## Task details
Gather all lines in the records below that include the word "Viewport".

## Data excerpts
==*==

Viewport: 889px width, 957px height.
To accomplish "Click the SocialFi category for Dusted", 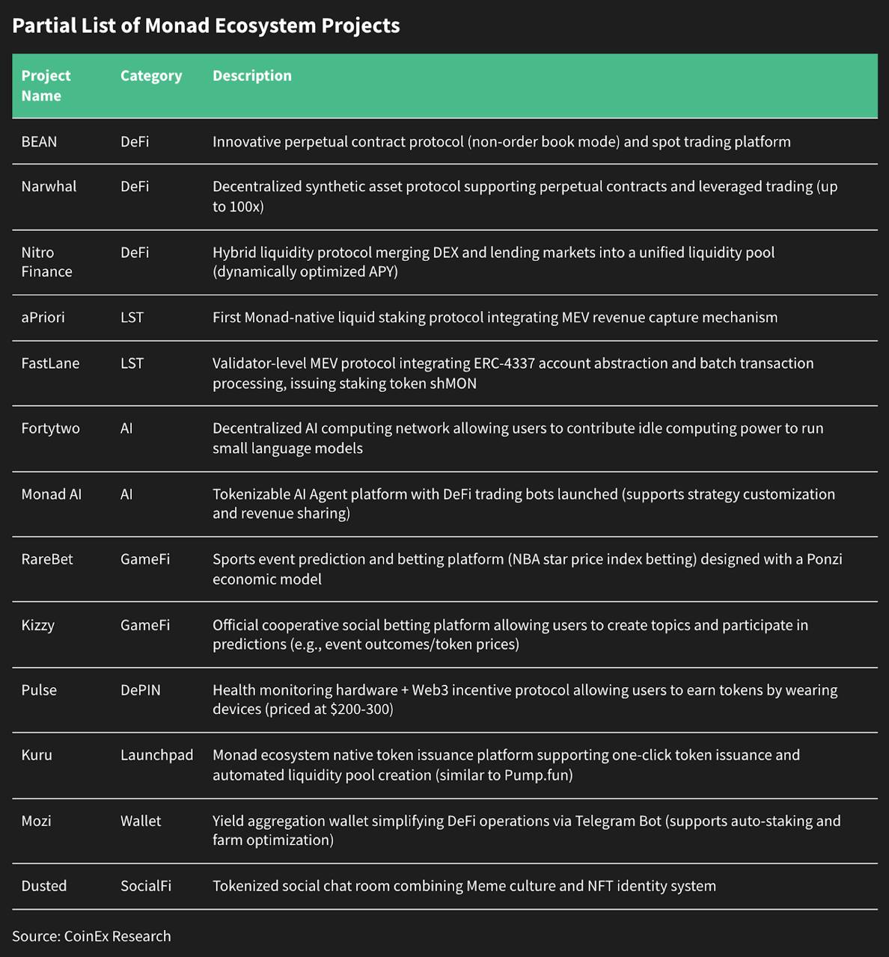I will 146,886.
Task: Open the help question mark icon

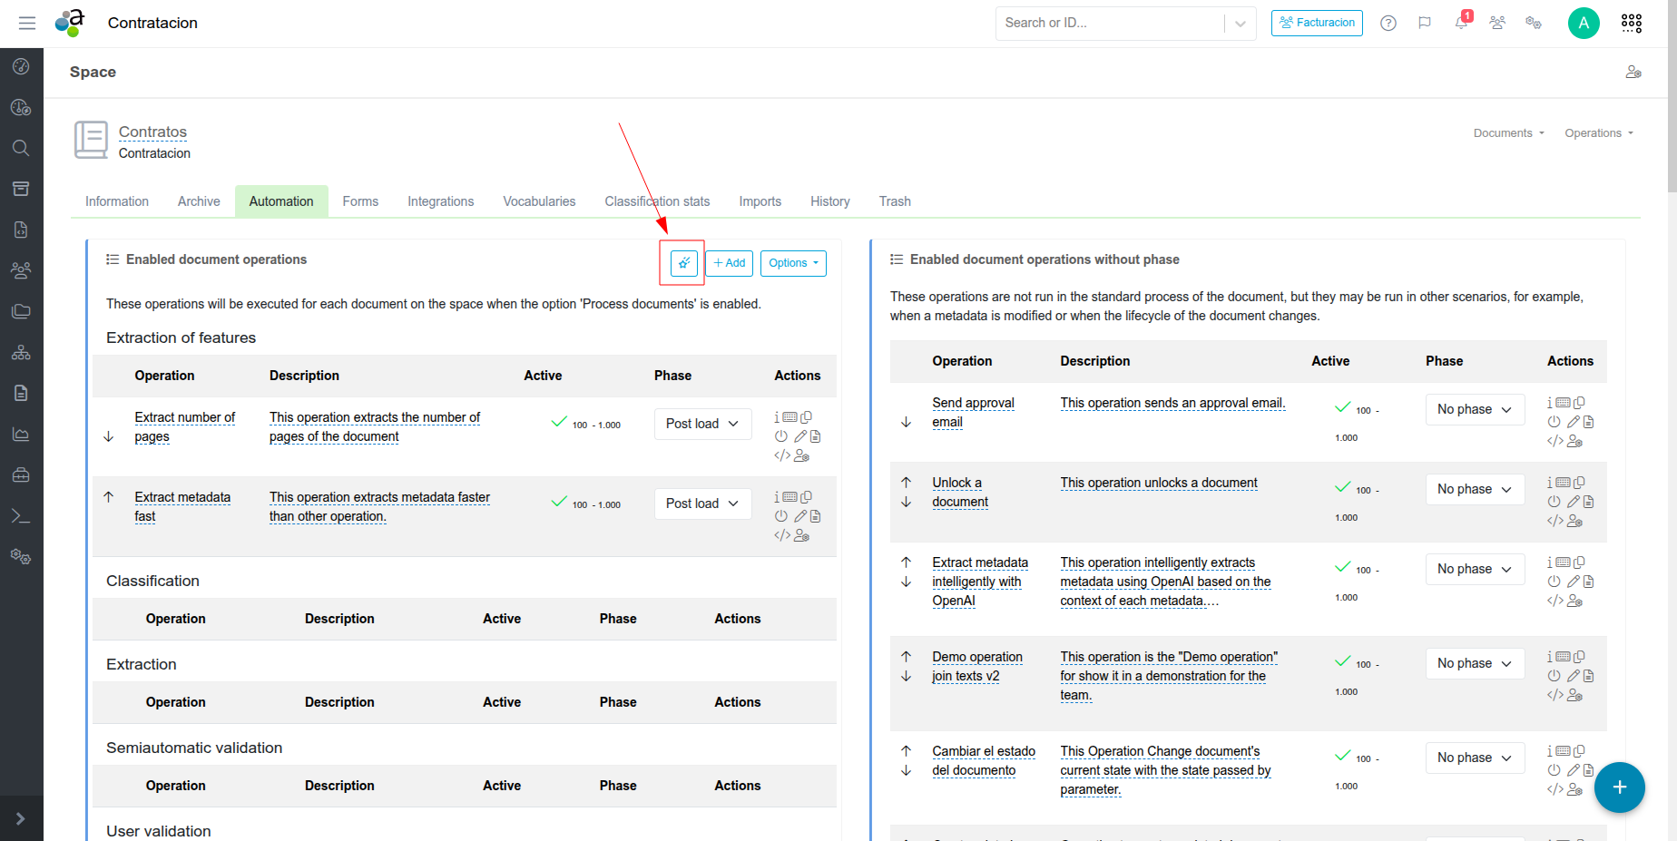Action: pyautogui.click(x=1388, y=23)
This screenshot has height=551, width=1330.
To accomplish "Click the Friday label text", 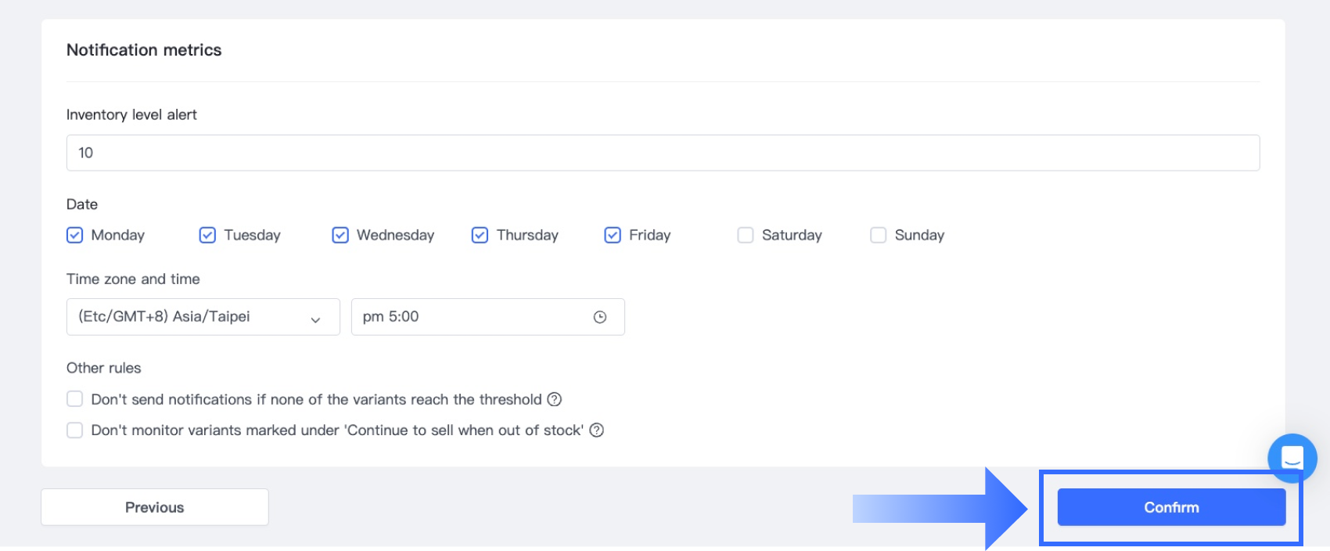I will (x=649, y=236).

==*==

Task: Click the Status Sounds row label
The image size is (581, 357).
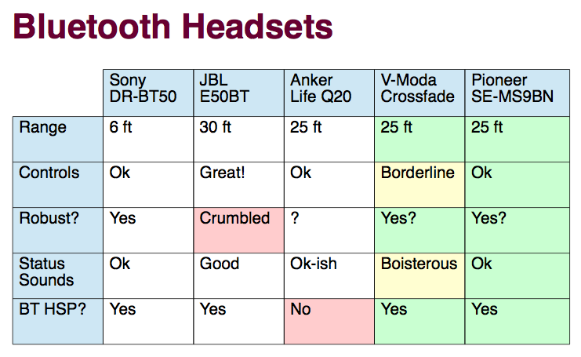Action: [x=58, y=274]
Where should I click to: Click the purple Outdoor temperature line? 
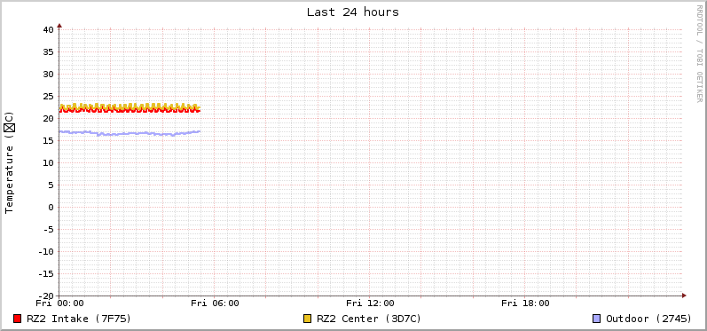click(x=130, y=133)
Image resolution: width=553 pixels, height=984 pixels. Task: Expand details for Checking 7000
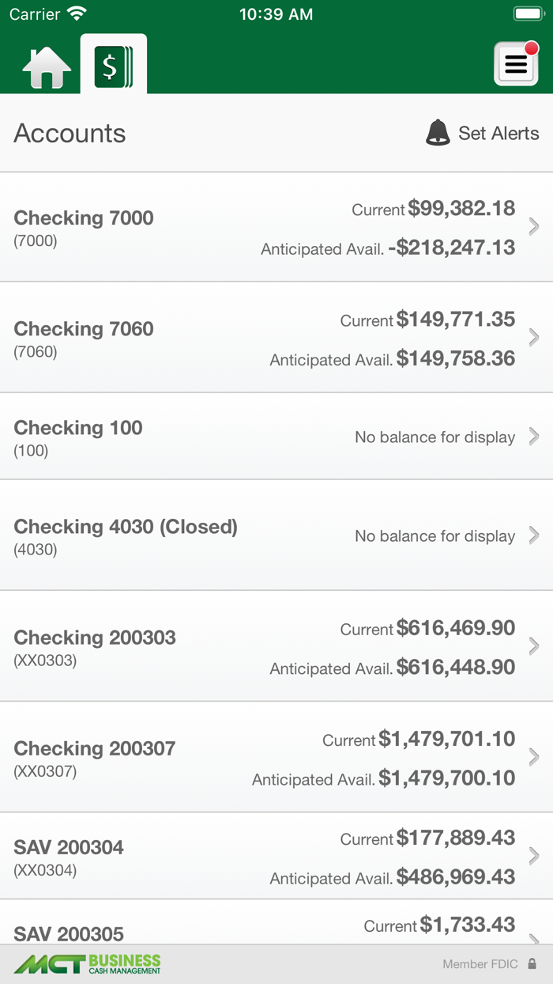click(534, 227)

==*==

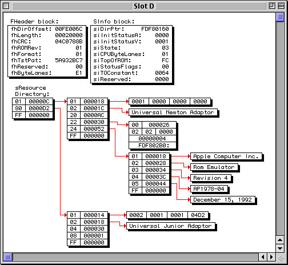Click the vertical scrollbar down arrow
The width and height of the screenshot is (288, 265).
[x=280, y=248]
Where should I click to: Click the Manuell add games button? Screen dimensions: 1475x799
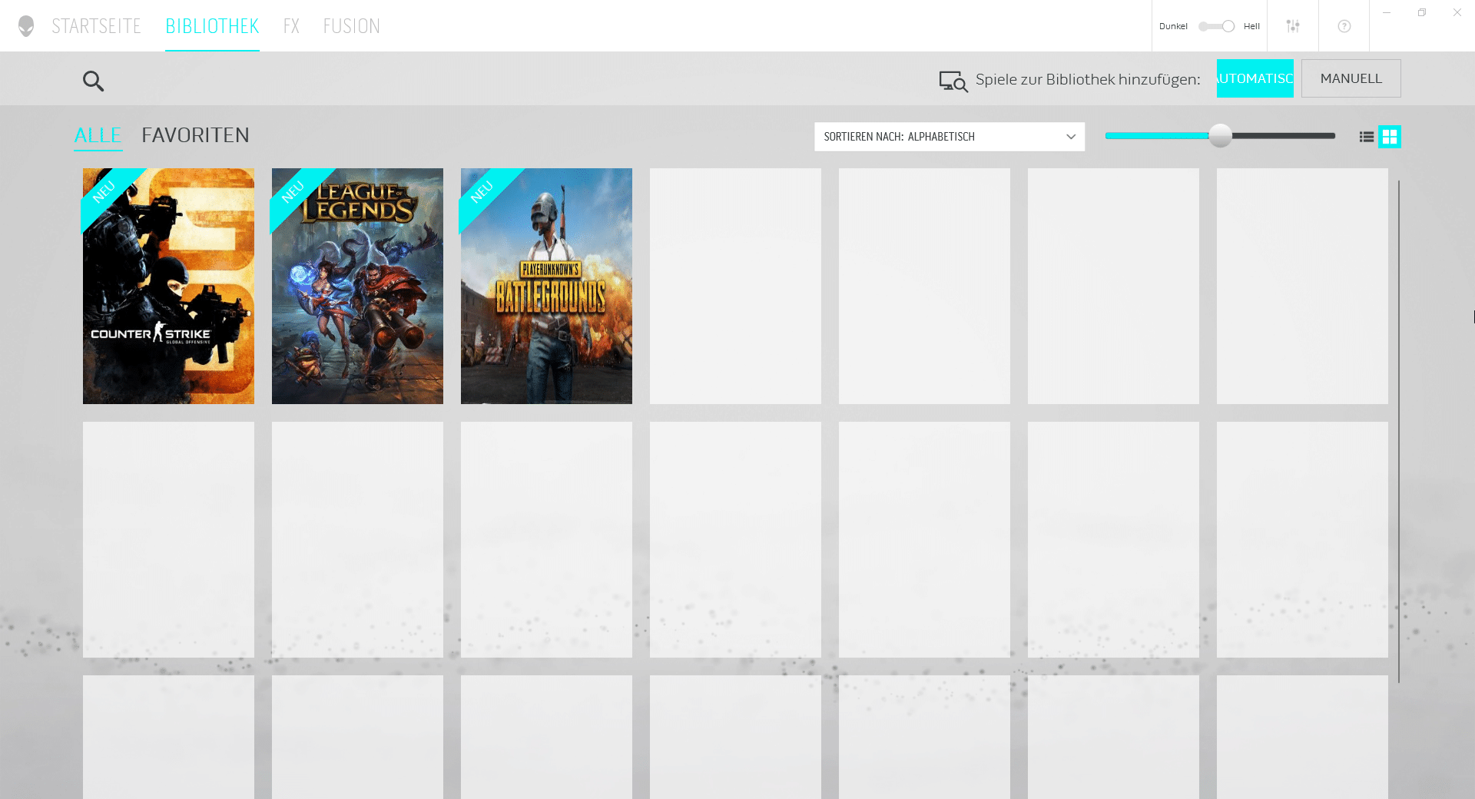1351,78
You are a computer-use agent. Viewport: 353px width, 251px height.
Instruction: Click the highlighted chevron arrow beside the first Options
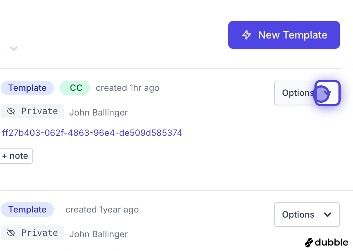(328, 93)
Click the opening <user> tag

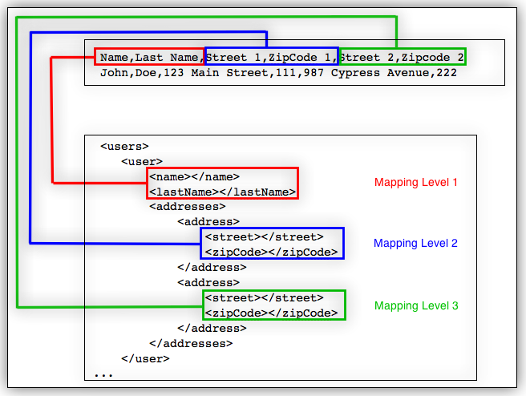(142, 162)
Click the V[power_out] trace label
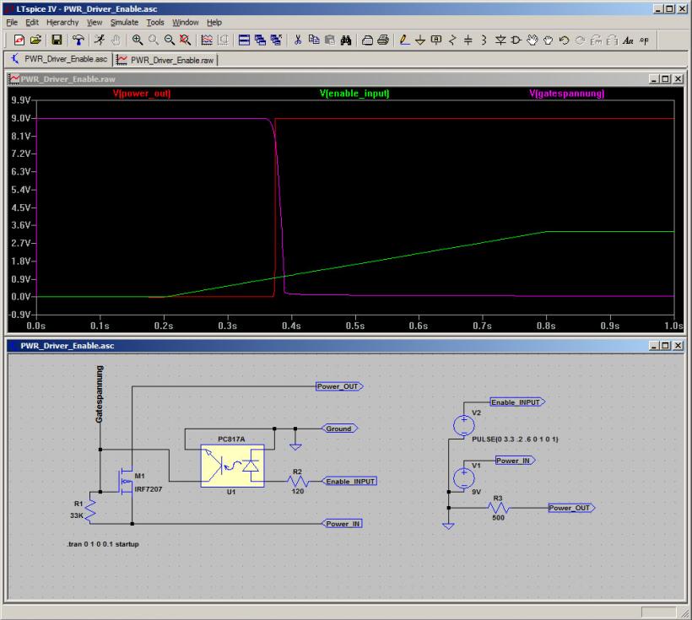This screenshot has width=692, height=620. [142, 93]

==*==

## Answer to this problem
Viewport: 889px width, 957px height.
You are a computer-use agent. Viewport: 353px width, 251px height.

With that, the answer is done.